Jum'at, 19 Januari 2018

Giliran Penjual Kopi di Tanggulangin Tertangkap Edarkan Pil Koplo

Rabu, 13 Desember 2017 17:32:35 WIB
Reporter : M. Ismail
Giliran Penjual Kopi di Tanggulangin Tertangkap Edarkan Pil Koplo

Sidoarjo (beritajatim.com) - Pengembangan kasus tersangka SE (22), penjual bakso sambil ngecer pil koplo di Besuki Jabon oleh Polsek Tanggulangin, mendapatkan hasil.

M. Ari (22), penjual kopi di warkop Hens Dusun Kedunganten RT 02 RW 02 Desa Kalitengah Kecamatan Tanggulangin yang diduga merupakan jaringan, juga diringkus anggota Unit Reskrim Polsek Tanggulangin.

Pria asal di Dusun Menyanggong RT. 27 RW 11 Desa Kletek Kecamatan Taman digelendang ke Mapolsek Tanggulangin dengan barang bukti berupa pil double L warna putih sebanyak 73 butir.

Kapolsek Tanggulangin,Kompol Sirdi menegaskan penangkapan tersangka Ari ini pengembangan dari pengedar pil koplo berinisial S.E pedagang bakso di  Besuki Kec.

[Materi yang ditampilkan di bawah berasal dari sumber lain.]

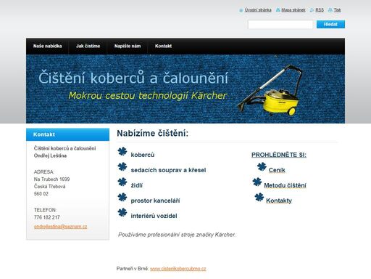Open the Jak čistíme menu item

click(x=88, y=46)
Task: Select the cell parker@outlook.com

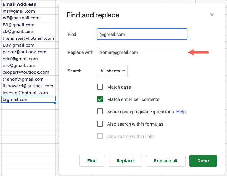Action: [x=24, y=52]
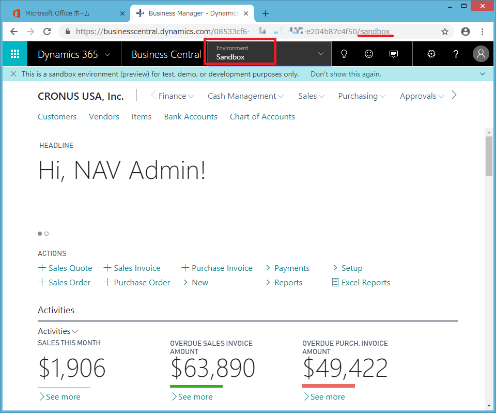The width and height of the screenshot is (496, 413).
Task: Open the settings gear icon
Action: (x=431, y=54)
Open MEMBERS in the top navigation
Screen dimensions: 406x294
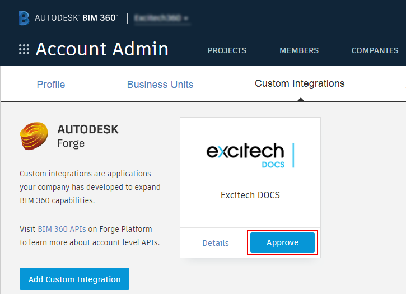[299, 50]
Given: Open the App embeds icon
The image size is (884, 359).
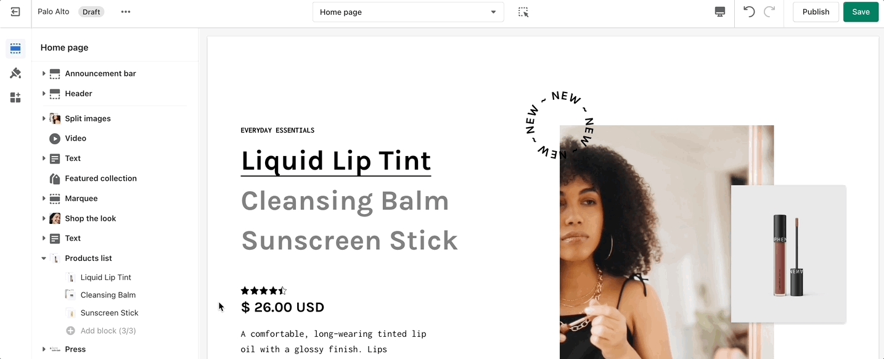Looking at the screenshot, I should [x=15, y=97].
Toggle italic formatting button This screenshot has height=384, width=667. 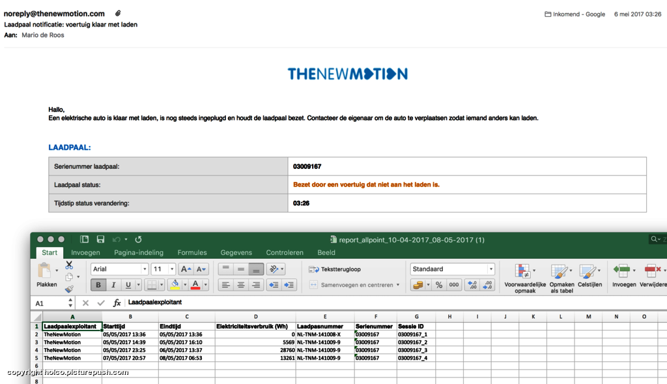pyautogui.click(x=113, y=285)
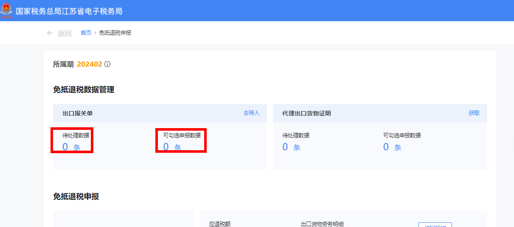Click the 免抵退税数据管理 section heading
514x227 pixels.
pos(84,90)
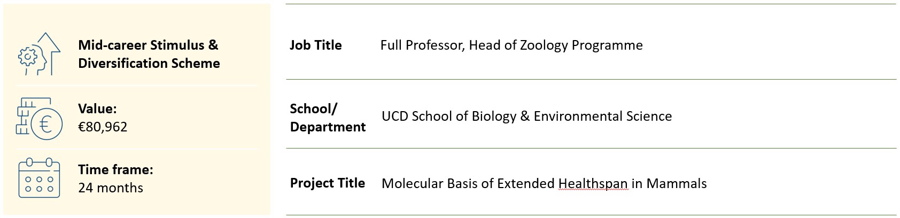The image size is (900, 218).
Task: Click the "Job Title" row label
Action: point(315,45)
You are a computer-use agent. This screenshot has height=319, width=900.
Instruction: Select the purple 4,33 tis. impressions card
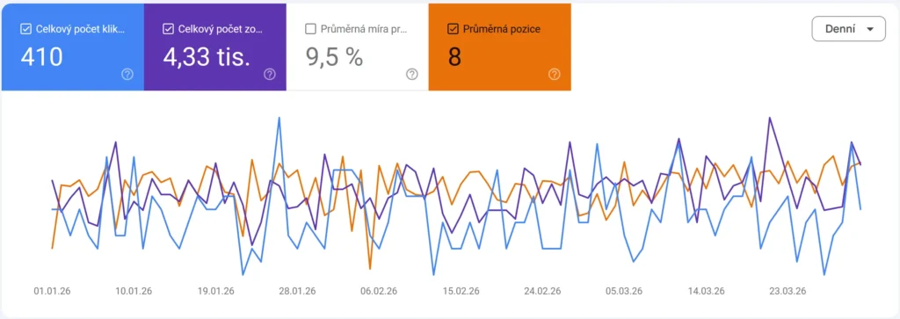tap(214, 47)
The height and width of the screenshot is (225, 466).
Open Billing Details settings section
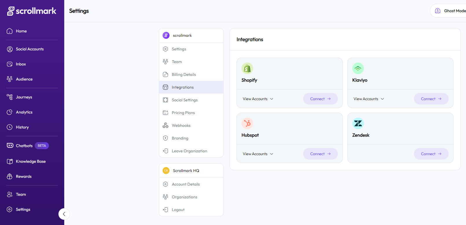184,74
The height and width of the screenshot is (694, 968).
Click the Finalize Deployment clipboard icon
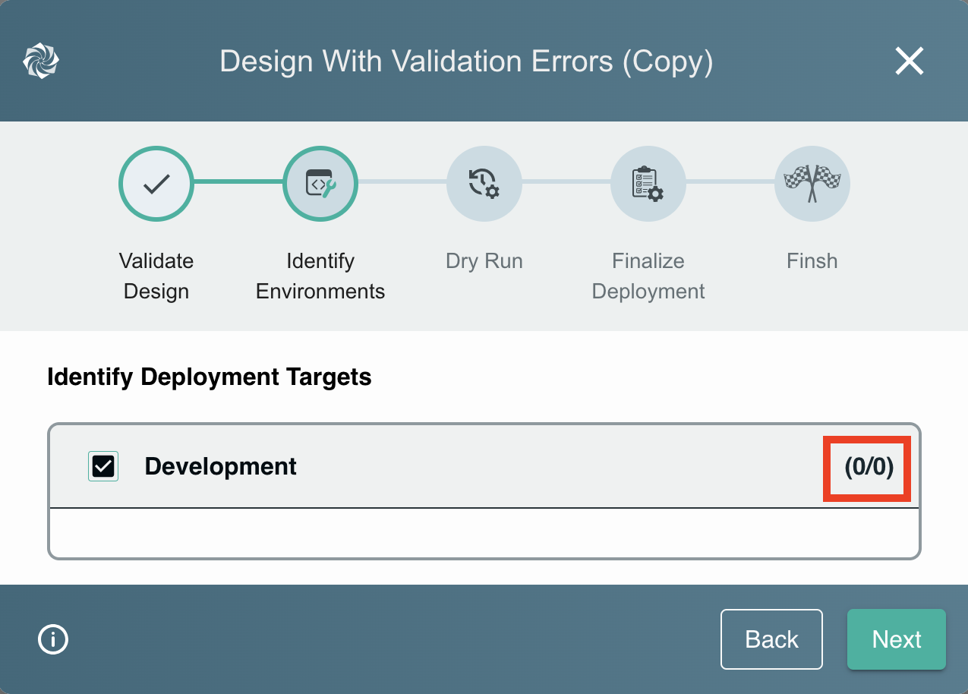coord(648,184)
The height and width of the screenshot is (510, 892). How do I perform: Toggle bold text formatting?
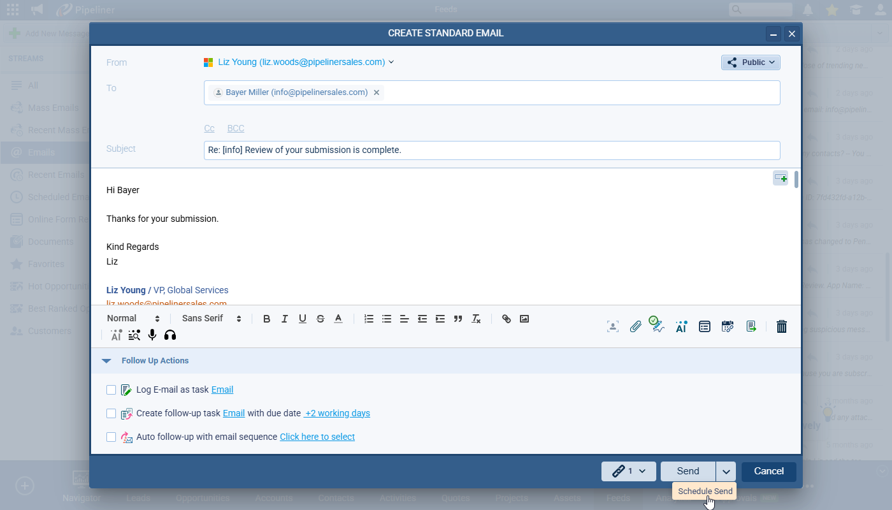coord(267,319)
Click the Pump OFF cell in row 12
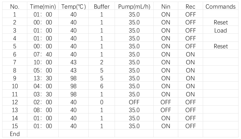 coord(134,102)
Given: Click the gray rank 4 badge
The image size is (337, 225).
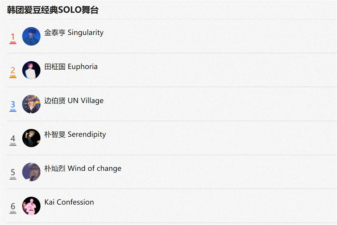Looking at the screenshot, I should (x=13, y=140).
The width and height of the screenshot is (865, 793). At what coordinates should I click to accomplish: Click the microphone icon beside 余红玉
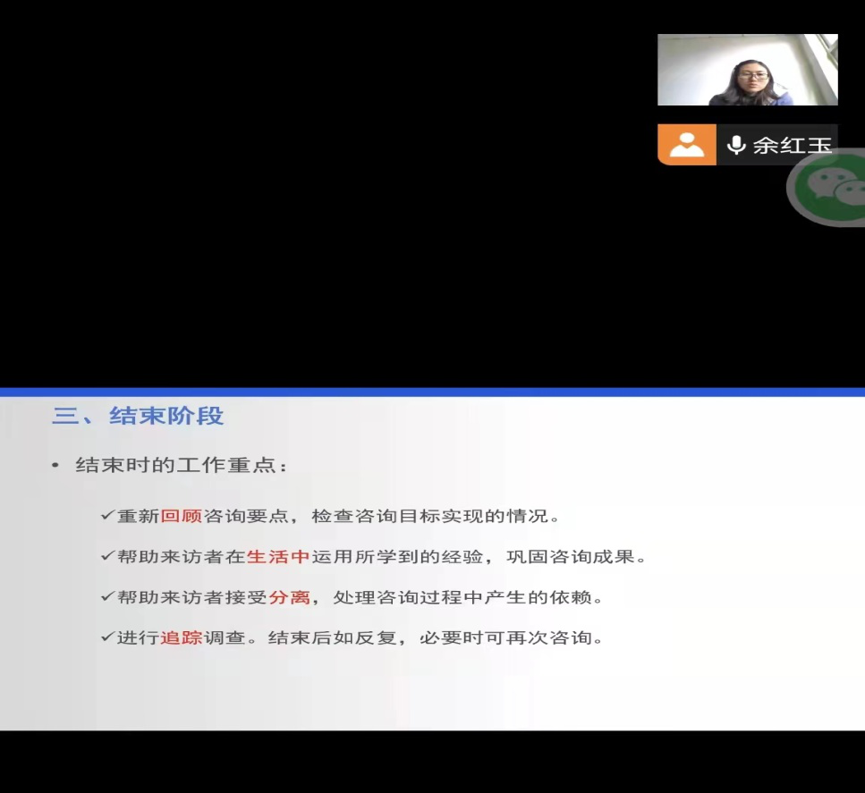(x=736, y=145)
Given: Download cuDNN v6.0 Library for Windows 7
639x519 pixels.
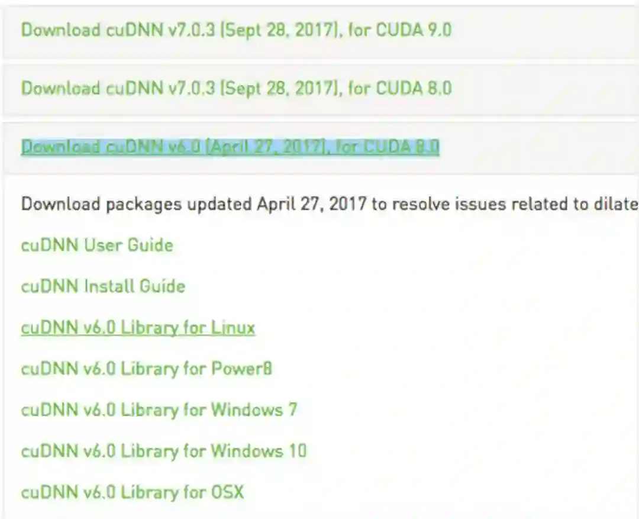Looking at the screenshot, I should click(159, 410).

Jabon.

"Keduanya sama-sama mengedarkan pil koplo jenis dobel L. Keduanya mengaku tidak ada keterkaitan," katanya Rabu (13/12/2017).

Tersangka Ari ditangkap sekitar pukul 20.30 WIB Selasa (12/12/2017) malam.  Informasi masyarakat selain menjual kopi, penjual juga menyediakan pil koplo. "Setelah kami selidiki, ada transaksi, langsung kita lakukan penangkapan," tegasnya.

Dalam penggeledahan petugas, tambahnya, petugas menemukan pil double L warna putih sebanyak 73 butir yang disimpan pada bungkus rokok. "Bungkus rokok berisi kemasan pil koplo itu kamj sita dari saku kanan depan celana pendek milik pelaku," ungkap Sirdi.

Setelah digelandang dan dilakukan penggeledahan lanjutan di kos pelaku di Perum Puri Sampurno Blok AA-24 RT 01 RW 11 Desa Kalitengah Kecamatan Tanggulangin, petugas menyita barang bukti lainnya.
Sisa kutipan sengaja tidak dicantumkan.